*** Block opens ***

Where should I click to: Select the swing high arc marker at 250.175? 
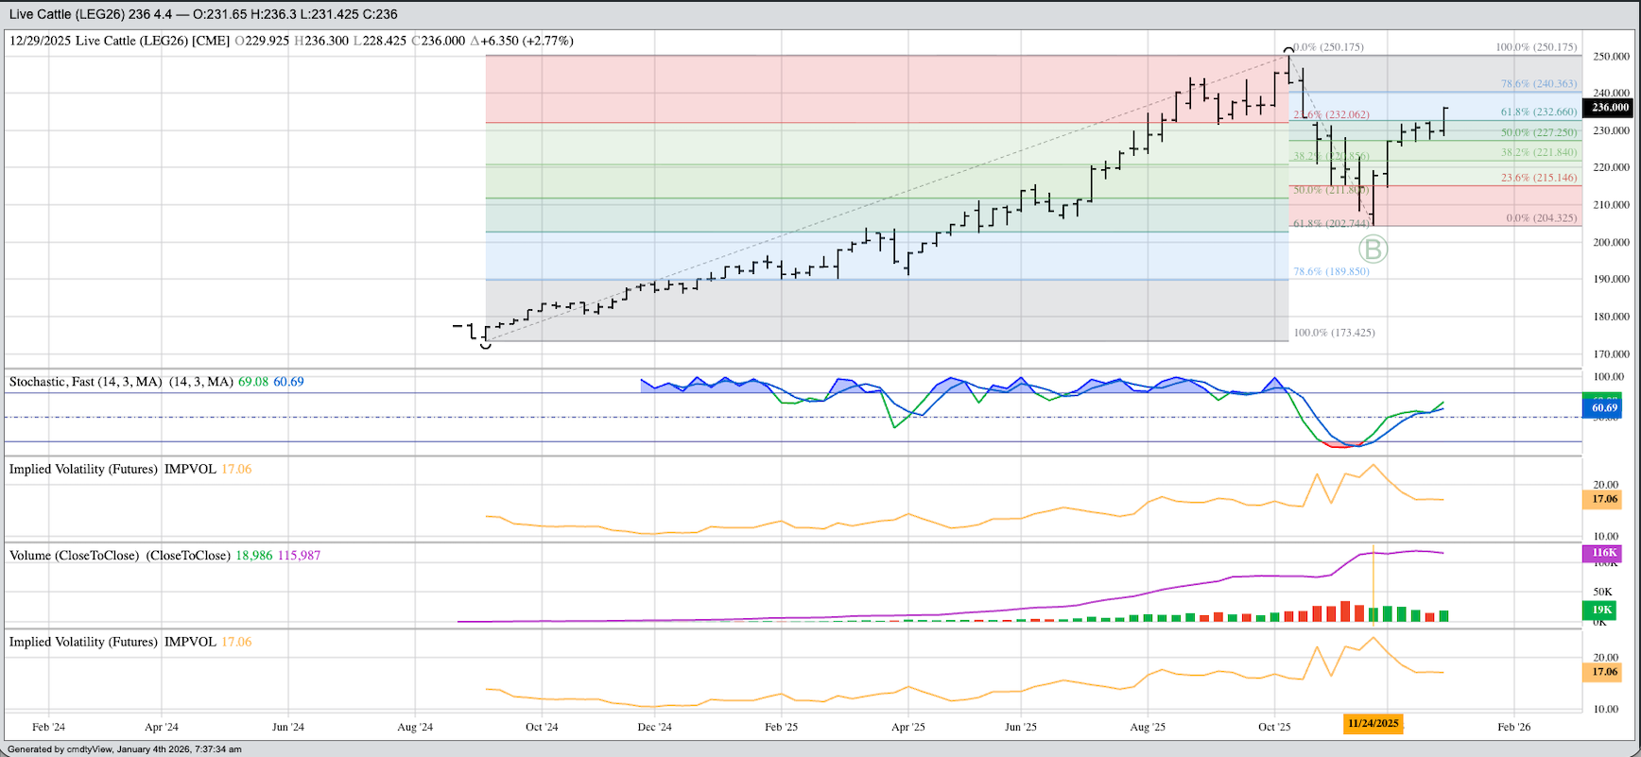tap(1288, 50)
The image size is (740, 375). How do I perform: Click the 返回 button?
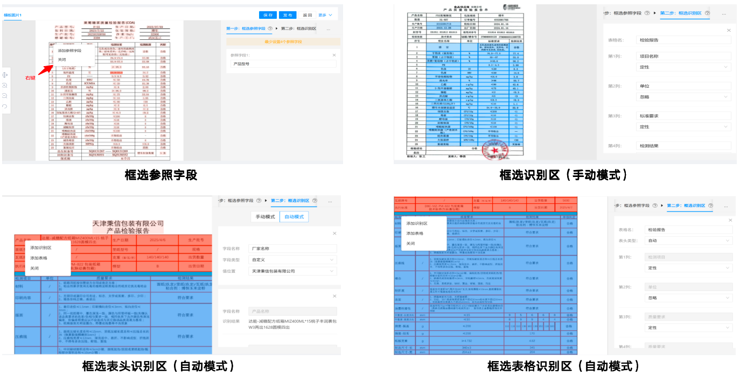[x=307, y=15]
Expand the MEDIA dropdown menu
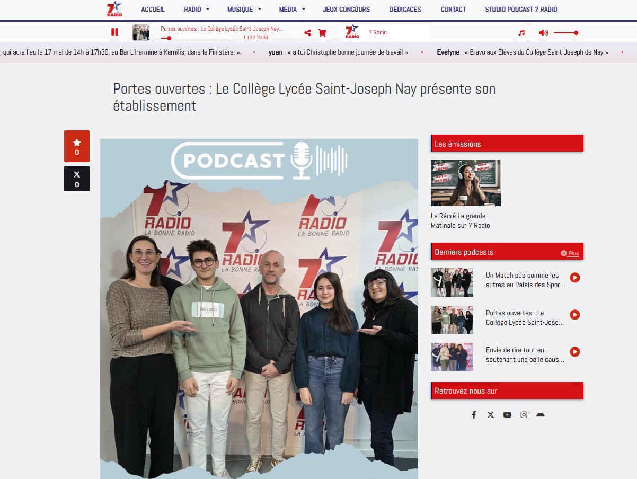Viewport: 637px width, 479px height. pos(292,9)
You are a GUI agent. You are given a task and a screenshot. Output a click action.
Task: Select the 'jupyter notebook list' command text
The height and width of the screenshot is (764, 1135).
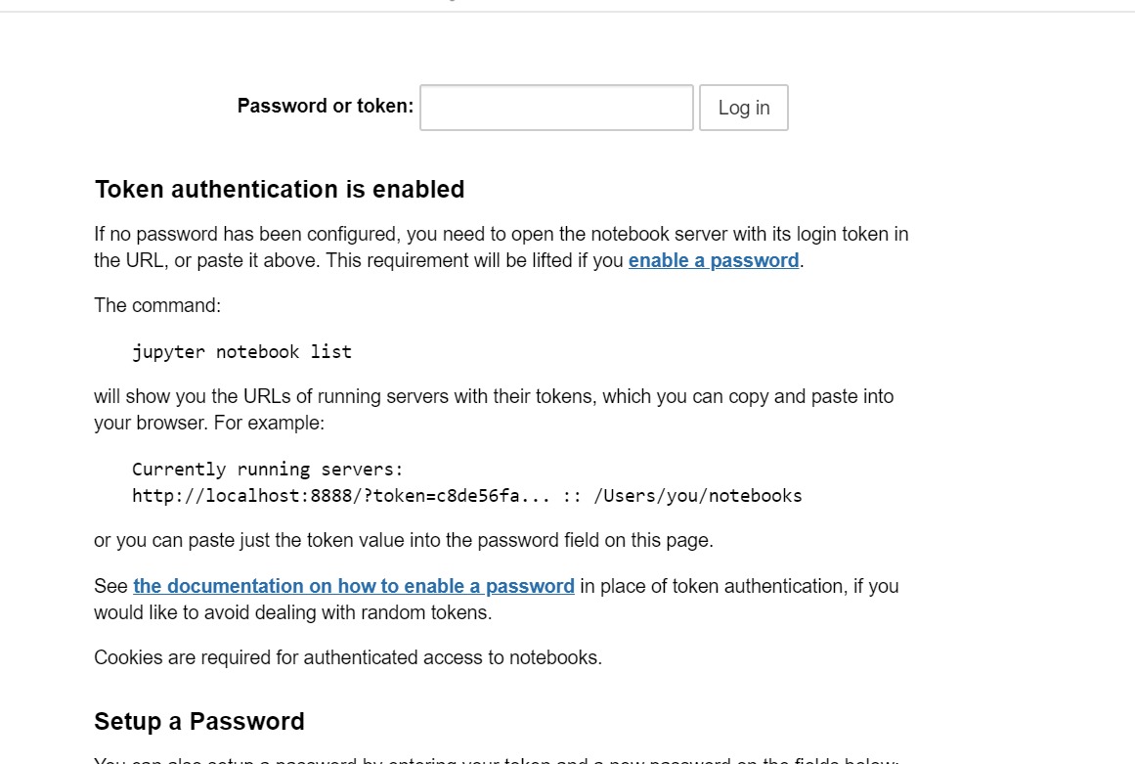[x=241, y=352]
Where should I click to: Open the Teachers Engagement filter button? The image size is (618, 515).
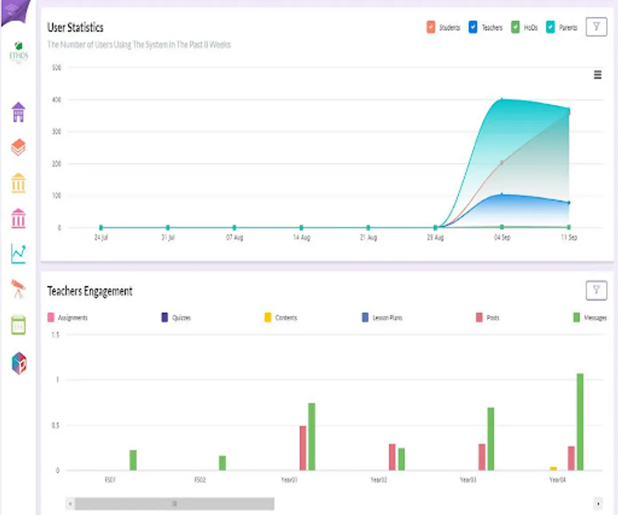596,290
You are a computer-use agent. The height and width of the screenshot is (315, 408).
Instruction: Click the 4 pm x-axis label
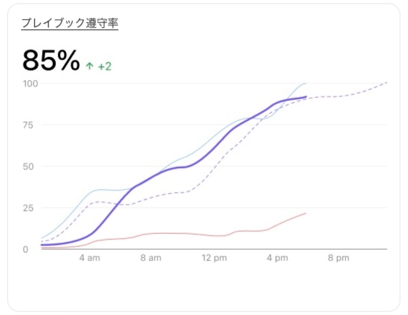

*** Block closes ***

## REQUIRED WORK:
Give back exactly the lines from the opening of the listing through the line holding "Task: Select the", both ends included, with every picture omitted.

## SOLUTION TO THIS EXERCISE:
Where should I click to: Select the swing high arc marker at 250.175? 
tap(1288, 50)
The image size is (740, 375). How do I perform: Click the 返回 button?
[x=307, y=15]
Expand the MEDIA dropdown menu
Viewport: 637px width, 479px height. pos(292,9)
You are a GUI agent. You are given a task and a screenshot. Output a click action.
Task: Select the 'jupyter notebook list' command text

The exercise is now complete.